== Supplied passage ==
Let $D$ denote the disk of radius $2$, and let $C$ be the subregion of $D$ covered by some placement of $26$ unit squares within $D$.

Suppose every point of $D$ is contained in at most two of the unit squares.

Our goal is to derive a contradiction.

Let $X_i$ denote the $i$-th unit square.

For each $i$, let

  • $A_i$ be the subset of $X_i$ which does not intersect any of the other squares.$\\[4pt]$
  • $B_i = X_i{\setminus}A_i$.

== Exercise task A ==
Retype the passage about unit squares placed in a disk of radius 2, word for word.

== Exercise material ==

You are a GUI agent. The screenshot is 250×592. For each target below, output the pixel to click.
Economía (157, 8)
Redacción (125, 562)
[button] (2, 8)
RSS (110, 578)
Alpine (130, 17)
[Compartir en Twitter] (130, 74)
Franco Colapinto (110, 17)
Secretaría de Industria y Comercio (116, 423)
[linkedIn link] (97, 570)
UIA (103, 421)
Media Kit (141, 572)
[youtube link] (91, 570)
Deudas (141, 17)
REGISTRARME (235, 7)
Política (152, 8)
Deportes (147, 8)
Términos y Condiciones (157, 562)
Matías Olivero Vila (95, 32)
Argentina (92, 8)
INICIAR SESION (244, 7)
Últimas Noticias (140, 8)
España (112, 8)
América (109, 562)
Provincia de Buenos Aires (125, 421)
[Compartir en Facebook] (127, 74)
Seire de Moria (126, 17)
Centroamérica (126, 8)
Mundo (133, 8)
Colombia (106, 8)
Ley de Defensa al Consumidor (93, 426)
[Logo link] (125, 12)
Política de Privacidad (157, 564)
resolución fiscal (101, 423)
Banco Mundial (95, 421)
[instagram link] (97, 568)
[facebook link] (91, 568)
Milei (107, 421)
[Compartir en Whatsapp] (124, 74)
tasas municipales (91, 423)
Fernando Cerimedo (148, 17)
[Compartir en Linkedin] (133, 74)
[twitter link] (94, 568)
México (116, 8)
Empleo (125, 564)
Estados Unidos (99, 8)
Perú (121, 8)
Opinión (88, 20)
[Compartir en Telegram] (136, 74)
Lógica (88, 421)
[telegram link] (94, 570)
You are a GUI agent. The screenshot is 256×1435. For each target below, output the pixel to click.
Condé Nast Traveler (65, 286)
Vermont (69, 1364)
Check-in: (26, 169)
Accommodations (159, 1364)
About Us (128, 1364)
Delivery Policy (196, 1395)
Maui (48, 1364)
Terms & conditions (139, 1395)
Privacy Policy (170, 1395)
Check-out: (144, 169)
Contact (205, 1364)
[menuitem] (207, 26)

== Exercise task B ==
Give only the rows from the line containing "Accommodations (159, 1364)" through the end of the rows again, with "Policy" changed to "Statement" and all else left as it stands.

== Task response A ==
Let $D$ denote the disk of radius $2$, and let $C$ be the subregion of $D$ covered by some placement of $26$ unit squares within $D$.

Suppose every point of $D$ is contained in at most two of the unit squares.

Our goal is to derive a contradiction.

Let $X_i$ denote the $i$-th unit square.

For each $i$, let

  • $A_i$ be the subset of $X_i$ which does not intersect any of the other squares.$\\[4pt]$
  • $B_i = X_i{\setminus}A_i$.

== Task response B ==
Accommodations (159, 1364)
About Us (128, 1364)
Delivery Statement (196, 1395)
Maui (48, 1364)
Terms & conditions (139, 1395)
Privacy Statement (170, 1395)
Check-out: (144, 169)
Contact (205, 1364)
[menuitem] (207, 26)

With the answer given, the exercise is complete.